→ Instructions for the task: Nothing but the lines from the one containing "Tweet page using Twitter icon" through the end of the data should be output, each reproduced exactly.

===== Exercise data =====

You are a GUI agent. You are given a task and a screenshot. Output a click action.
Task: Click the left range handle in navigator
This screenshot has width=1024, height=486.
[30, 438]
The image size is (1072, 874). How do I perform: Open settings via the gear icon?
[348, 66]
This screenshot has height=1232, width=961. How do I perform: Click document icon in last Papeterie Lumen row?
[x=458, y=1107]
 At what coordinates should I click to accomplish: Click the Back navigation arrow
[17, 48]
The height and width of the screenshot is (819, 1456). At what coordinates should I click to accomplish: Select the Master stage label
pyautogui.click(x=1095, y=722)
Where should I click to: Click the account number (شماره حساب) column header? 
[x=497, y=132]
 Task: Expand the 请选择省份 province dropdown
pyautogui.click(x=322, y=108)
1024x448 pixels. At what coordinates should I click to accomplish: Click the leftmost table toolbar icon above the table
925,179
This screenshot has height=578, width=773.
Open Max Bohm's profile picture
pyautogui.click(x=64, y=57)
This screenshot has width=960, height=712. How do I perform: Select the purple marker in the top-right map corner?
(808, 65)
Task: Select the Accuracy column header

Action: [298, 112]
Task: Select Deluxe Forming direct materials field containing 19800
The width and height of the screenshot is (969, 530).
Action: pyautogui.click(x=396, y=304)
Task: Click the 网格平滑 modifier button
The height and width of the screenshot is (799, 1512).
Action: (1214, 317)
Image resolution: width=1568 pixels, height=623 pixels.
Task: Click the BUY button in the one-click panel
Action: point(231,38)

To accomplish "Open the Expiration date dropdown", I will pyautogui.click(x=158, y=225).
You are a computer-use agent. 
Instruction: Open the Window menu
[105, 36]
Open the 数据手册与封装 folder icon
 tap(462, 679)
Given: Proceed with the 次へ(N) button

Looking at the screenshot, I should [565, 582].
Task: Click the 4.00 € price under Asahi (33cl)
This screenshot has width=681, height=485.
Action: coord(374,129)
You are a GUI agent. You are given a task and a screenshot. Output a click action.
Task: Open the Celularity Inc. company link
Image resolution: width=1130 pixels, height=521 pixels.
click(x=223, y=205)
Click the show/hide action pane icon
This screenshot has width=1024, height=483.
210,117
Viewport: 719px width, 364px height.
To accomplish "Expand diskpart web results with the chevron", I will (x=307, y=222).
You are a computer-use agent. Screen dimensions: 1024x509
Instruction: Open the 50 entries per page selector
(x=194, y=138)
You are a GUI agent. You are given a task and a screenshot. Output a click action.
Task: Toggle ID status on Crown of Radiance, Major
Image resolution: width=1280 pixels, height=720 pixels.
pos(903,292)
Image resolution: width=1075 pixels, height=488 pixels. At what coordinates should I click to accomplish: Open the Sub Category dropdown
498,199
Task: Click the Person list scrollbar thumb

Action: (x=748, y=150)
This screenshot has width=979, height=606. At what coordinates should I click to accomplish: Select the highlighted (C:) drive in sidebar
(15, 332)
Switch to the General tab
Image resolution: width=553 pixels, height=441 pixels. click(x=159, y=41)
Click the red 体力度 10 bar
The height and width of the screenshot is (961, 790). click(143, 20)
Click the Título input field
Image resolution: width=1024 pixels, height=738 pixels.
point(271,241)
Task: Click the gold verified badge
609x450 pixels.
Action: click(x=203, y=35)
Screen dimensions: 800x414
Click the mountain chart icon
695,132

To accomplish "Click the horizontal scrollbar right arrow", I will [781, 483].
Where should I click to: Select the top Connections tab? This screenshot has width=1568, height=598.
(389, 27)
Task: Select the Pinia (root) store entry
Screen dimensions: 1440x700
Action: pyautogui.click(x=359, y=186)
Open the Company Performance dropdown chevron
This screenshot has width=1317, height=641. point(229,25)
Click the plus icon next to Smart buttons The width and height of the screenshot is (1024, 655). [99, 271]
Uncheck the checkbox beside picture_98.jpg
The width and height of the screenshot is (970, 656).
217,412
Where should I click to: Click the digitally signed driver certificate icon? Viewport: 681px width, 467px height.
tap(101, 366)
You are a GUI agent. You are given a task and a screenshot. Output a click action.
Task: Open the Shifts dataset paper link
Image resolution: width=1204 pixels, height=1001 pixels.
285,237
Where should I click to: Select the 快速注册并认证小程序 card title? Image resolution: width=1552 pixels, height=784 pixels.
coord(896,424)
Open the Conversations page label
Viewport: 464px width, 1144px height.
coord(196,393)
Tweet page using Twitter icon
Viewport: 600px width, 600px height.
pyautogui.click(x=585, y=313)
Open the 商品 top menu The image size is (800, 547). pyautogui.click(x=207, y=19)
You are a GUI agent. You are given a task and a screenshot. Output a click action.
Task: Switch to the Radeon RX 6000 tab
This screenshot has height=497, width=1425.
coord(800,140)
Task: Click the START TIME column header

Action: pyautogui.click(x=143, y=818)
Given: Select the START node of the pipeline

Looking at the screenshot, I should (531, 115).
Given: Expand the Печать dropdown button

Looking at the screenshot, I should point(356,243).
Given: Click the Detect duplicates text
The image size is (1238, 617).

=====

→ Answer for this exercise:
Tweet page using Twitter icon
Viewport: 600px width, 600px height.
pyautogui.click(x=585, y=313)
Open the 商品 top menu The image size is (800, 547). pyautogui.click(x=207, y=19)
You are a GUI agent. You are given a task and a screenshot. Output a click action.
Task: Switch to the Radeon RX 6000 tab
This screenshot has height=497, width=1425.
coord(800,140)
Task: Click the START TIME column header

Action: pyautogui.click(x=143, y=818)
Given: Select the START node of the pipeline

Looking at the screenshot, I should (531, 115).
Given: Expand the Печать dropdown button

Looking at the screenshot, I should point(356,243).
Given: Click the Detect duplicates text
The image size is (1238, 617).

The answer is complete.